## Begin Material

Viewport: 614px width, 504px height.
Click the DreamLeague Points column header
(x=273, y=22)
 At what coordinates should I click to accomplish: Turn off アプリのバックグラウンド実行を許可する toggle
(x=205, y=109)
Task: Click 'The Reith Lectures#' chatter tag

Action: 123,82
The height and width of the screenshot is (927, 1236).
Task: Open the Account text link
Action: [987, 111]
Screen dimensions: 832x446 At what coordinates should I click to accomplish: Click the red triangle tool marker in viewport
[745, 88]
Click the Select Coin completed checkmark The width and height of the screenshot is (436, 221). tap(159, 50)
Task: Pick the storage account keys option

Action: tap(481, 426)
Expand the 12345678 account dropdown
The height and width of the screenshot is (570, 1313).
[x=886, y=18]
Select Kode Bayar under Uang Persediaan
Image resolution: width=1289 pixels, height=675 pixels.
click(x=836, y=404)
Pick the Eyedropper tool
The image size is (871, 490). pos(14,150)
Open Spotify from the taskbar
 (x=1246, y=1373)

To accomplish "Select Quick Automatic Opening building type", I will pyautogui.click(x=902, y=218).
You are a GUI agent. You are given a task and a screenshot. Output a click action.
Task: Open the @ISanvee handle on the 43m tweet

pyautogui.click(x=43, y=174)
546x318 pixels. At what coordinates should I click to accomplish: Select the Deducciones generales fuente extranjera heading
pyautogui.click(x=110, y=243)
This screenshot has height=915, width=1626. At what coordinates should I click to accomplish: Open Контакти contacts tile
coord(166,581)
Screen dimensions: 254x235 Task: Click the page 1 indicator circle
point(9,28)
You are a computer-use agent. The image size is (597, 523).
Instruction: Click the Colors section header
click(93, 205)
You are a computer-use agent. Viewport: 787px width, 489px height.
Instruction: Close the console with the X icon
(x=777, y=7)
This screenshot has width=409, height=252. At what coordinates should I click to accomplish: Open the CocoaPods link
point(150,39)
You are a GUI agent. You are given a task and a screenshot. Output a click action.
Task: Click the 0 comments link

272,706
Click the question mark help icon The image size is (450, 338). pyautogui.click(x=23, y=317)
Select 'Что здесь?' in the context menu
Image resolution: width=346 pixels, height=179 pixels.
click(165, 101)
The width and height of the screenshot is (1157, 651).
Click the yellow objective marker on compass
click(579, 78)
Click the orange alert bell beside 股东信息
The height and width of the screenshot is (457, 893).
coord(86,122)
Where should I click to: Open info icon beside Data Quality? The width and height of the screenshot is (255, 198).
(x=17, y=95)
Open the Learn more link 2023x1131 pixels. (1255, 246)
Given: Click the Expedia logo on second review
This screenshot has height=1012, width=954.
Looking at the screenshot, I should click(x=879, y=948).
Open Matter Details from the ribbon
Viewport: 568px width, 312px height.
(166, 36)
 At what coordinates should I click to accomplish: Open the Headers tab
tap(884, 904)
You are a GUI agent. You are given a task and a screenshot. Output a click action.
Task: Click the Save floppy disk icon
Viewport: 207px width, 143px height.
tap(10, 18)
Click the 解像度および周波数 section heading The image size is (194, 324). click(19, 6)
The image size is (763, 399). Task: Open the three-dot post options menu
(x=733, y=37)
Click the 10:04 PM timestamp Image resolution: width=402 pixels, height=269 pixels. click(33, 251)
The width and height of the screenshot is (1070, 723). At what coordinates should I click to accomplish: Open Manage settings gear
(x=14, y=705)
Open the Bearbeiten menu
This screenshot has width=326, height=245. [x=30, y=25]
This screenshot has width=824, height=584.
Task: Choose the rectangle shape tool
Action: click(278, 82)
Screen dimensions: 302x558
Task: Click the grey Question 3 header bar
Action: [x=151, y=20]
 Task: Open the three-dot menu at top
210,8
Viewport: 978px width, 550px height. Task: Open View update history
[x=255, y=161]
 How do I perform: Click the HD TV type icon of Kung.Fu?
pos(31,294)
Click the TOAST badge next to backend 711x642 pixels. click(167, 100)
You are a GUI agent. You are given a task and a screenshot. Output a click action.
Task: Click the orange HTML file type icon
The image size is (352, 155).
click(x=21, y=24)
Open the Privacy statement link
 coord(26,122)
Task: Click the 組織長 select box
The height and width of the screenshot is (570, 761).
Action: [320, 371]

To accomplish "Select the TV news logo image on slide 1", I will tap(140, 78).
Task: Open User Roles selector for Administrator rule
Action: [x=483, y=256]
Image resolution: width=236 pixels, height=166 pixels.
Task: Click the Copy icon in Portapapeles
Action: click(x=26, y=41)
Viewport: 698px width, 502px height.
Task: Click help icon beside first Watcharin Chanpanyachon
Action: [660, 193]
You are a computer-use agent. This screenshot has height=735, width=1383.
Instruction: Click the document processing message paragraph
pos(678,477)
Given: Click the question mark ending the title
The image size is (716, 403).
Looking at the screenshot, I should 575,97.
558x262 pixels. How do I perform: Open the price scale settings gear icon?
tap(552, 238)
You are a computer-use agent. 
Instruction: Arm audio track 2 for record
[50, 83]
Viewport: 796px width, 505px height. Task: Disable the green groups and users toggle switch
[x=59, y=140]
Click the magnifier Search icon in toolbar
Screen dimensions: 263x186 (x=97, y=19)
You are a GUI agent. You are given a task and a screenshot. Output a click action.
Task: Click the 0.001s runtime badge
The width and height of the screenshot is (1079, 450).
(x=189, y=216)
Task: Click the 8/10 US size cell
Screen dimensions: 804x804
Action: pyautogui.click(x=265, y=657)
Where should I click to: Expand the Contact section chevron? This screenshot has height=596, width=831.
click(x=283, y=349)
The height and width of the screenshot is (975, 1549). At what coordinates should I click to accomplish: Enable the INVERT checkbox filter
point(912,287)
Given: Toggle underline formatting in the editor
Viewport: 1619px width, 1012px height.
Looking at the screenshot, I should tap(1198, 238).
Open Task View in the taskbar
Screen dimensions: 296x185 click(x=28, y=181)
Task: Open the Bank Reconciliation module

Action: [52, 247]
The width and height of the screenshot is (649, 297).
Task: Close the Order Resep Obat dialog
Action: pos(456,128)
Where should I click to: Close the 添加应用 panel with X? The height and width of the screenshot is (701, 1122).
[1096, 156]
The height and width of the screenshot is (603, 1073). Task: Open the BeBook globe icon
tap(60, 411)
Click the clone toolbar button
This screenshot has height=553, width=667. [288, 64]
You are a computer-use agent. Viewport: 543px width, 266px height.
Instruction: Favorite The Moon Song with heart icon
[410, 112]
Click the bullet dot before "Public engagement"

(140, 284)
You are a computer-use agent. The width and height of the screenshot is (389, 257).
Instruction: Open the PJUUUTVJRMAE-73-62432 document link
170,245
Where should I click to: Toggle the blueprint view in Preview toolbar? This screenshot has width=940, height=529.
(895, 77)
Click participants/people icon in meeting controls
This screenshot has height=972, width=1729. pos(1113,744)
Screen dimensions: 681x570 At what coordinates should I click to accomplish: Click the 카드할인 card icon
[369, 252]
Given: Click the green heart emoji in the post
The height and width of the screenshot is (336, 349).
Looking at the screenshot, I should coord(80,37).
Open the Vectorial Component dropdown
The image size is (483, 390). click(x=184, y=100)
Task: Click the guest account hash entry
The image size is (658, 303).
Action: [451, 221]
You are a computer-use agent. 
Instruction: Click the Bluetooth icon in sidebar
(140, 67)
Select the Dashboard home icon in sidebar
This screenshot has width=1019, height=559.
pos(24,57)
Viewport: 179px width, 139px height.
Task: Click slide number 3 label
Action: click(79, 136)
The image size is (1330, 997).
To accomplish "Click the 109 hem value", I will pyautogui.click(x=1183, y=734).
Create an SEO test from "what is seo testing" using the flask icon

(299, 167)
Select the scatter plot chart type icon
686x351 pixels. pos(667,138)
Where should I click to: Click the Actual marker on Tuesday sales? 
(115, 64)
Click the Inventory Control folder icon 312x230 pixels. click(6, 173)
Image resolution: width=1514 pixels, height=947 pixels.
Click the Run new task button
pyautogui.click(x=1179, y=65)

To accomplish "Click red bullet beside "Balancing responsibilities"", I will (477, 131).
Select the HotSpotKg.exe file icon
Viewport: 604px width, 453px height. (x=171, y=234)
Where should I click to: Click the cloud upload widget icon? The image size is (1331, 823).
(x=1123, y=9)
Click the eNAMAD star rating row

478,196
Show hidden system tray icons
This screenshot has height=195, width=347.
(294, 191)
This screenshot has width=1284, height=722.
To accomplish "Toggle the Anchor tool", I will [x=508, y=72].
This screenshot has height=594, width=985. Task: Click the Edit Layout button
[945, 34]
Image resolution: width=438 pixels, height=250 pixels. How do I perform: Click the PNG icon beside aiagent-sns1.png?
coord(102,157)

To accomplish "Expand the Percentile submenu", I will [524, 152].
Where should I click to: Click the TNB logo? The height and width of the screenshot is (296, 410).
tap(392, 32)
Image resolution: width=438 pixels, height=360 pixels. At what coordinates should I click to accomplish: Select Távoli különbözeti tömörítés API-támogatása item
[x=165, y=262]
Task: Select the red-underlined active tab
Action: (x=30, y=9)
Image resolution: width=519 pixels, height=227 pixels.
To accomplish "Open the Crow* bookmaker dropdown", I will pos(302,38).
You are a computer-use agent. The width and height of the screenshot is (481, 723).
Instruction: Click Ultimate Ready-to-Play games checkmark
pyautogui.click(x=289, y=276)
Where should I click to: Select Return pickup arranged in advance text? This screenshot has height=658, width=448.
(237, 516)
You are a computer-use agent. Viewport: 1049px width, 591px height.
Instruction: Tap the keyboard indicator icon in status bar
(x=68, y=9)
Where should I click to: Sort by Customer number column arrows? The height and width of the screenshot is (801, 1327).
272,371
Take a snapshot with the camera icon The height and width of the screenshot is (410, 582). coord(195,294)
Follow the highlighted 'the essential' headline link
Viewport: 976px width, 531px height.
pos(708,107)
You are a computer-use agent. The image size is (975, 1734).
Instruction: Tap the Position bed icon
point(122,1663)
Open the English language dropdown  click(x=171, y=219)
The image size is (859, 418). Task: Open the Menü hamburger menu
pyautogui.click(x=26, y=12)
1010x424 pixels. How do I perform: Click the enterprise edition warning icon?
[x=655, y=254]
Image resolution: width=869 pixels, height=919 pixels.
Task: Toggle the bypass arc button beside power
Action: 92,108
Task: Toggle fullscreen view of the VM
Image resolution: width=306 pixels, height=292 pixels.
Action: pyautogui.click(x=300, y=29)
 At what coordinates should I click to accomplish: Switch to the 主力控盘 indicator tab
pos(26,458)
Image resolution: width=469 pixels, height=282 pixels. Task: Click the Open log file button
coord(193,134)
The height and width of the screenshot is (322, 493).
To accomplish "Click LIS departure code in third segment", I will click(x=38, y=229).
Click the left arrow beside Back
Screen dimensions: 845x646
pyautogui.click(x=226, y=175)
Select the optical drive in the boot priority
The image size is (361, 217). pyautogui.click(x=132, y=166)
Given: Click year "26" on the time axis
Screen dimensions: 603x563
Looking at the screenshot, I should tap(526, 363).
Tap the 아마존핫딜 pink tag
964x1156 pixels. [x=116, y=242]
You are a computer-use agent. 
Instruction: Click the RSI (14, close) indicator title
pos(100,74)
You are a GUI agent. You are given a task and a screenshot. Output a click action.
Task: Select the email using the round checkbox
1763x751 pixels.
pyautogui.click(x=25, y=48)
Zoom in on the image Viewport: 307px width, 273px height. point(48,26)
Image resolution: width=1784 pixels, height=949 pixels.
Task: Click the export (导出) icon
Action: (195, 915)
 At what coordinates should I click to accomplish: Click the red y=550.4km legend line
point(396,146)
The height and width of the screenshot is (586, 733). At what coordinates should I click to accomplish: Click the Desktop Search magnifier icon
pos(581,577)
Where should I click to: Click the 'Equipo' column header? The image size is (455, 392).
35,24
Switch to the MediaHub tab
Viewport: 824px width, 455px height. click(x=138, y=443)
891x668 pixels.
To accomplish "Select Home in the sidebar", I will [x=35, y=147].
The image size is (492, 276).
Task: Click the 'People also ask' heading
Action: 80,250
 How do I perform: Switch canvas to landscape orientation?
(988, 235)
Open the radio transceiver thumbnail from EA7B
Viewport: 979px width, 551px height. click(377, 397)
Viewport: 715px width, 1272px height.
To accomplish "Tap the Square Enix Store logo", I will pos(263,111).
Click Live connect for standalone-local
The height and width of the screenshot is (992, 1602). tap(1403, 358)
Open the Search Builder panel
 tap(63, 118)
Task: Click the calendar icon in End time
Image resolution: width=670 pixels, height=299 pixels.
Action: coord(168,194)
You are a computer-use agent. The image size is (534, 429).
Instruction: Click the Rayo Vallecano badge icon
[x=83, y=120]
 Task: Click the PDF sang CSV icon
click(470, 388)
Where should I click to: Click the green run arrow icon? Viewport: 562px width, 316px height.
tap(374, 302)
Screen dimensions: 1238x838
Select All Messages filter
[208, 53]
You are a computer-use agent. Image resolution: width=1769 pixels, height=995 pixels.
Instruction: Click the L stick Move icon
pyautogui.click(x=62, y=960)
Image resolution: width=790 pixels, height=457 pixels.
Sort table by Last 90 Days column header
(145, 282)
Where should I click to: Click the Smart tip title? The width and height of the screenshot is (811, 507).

## End Material

Transcribe the listing above verbatim, starting at the line containing "Where should I click to: Sort" and ending at the line containing "pyautogui.click(x=25, y=48)", with both of those lines included.

Where should I click to: Sort by Customer number column arrows? The height and width of the screenshot is (801, 1327).
272,371
Take a snapshot with the camera icon The height and width of the screenshot is (410, 582). coord(195,294)
Follow the highlighted 'the essential' headline link
Viewport: 976px width, 531px height.
pos(708,107)
You are a computer-use agent. The image size is (975, 1734).
Instruction: Tap the Position bed icon
point(122,1663)
Open the English language dropdown  click(x=171, y=219)
The image size is (859, 418). Task: Open the Menü hamburger menu
pyautogui.click(x=26, y=12)
1010x424 pixels. How do I perform: Click the enterprise edition warning icon?
[x=655, y=254]
Image resolution: width=869 pixels, height=919 pixels.
Task: Toggle the bypass arc button beside power
Action: 92,108
Task: Toggle fullscreen view of the VM
Image resolution: width=306 pixels, height=292 pixels.
Action: pyautogui.click(x=300, y=29)
 At what coordinates should I click to accomplish: Switch to the 主力控盘 indicator tab
pos(26,458)
Image resolution: width=469 pixels, height=282 pixels. Task: Click the Open log file button
coord(193,134)
The height and width of the screenshot is (322, 493).
To accomplish "Click LIS departure code in third segment", I will click(x=38, y=229).
Click the left arrow beside Back
Screen dimensions: 845x646
pyautogui.click(x=226, y=175)
Select the optical drive in the boot priority
The image size is (361, 217). pyautogui.click(x=132, y=166)
Given: Click year "26" on the time axis
Screen dimensions: 603x563
Looking at the screenshot, I should tap(526, 363).
Tap the 아마존핫딜 pink tag
964x1156 pixels. [x=116, y=242]
You are a computer-use agent. 
Instruction: Click the RSI (14, close) indicator title
pos(100,74)
You are a GUI agent. You are given a task and a screenshot. Output a click action.
Task: Select the email using the round checkbox
1763x751 pixels.
pyautogui.click(x=25, y=48)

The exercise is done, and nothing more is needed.